Incendios en los Pirineos Orientales: Un Impacto Devastador en la Agricultura
Los recientes incendios en los Pirineos Orientales han dejado una huella profunda en la agricultura local. Más de 50 edificios han sido afectados o destruidos, mientras que más de 800 estructuras han sido protegidas. Según Éric Belgioïno, jefe del Servicio Departamental de Incendios y Rescate, lo más positivo es que no se han reportado víctimas mortales ni heridas graves.
Impacto en las Culturas
La Cámara de Agricultura de los Pirineos Orientales ha divulgado cifras alarmantes. Más de 300 explotaciones agrícolas se situaron en el perímetro del fuego, que se vio contenido a 5,000 hectáreas, de las cuales 4,000 han sufrido daños. Con 180 explotaciones directamente afectadas, la agricultura local se enfrenta a una crisis severa.
Según estimaciones provisionales, durante los seis días que duró el incendio, se vieron afectados:
- 165 hectáreas de cultivos frutales.
- 11 hectáreas de olivares.
- 146 hectáreas de viñedos.
- 8.7 hectáreas de hortalizas.
- 98 hectáreas de praderas.
No todas las explotaciones han sufrido los daños de igual forma; algunos agricultores perdieron solo unas filas de árboles, mientras que otros vieron arrasados sus cultivos y, en algunos casos, incluso sus viviendas.
Reconstruyendo el Futuro Agrícola
A pesar de los daños, muchos agricultores están haciendo esfuerzos para recuperarse. Julien Martin, un agricultor de Ille-sur-Têt, comenta: “Han pasado siete días desde que comenzamos de nuevo, aunque los daños son palpables”. La falta de electricidad había interrumpido el riego, pero ahora los sistemas están volviendo a funcionar.

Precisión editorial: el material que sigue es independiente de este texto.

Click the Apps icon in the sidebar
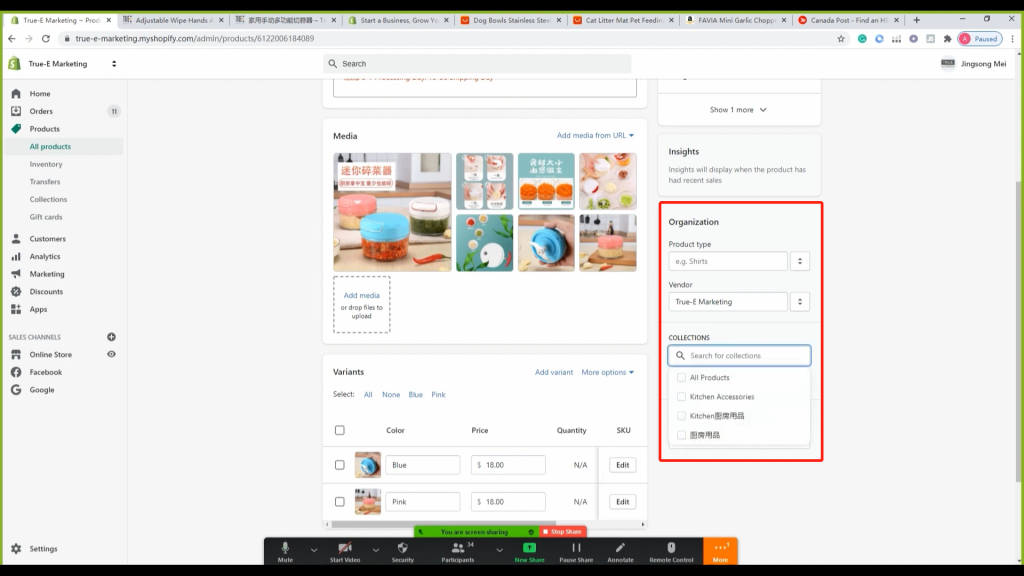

En una cooperativa llamada Ille Fruits, se estima que el incendio causó la pérdida de alrededor de 600 toneladas de frutas. Esto incluye 150 toneladas que no pudieron ser despachadas debido a cortes de electricidad y cerca de 500 toneladas que se quedaron en los árboles sin ser cosechadas, debido a las evacuaciones y a los daños por el fuego.
La Prioridad: Recuperar el Riego
Uno de los problemas más críticos tras el incendio son los daños indirectos. Las interrupciones en el suministro eléctrico y los daños en los sistemas de riego han dejado a muchos cultivos sin agua justo cuando las temperaturas alcanzaban casi los 40 °C. Jacqueline Reig, que cultiva olivos y granadas en Bouleternère, explica: “El agua ha regresado, pero debemos reconstruir todos los sistemas de riego que se fundieron debido a la calor y las llamas”.
Un Futuro Incierto
A medida que los agricultores trabajan para restaurar sus tierras, el proceso de recuperación se enfrentará a nuevos desafíos. Solo después de restablecer el riego será posible evaluar la extensión de los daños en los árboles. Jacqueline afirma: “No recordamos haber presenciado un incendio de tal magnitud aquí. Los árboles en mi propiedad no parecen haberlo sufrido”. En medio de esta crisis, la lluvia parece eludir a la región, complicando aún más la recuperación.
Los incendios han dejado una marca visible en la agricultura de los Pirineos Orientales, y el camino hacia la restauración será largo y lleno de obstáculos. La comunidad agrícola se mantiene unida con la esperanza de un futuro más estable.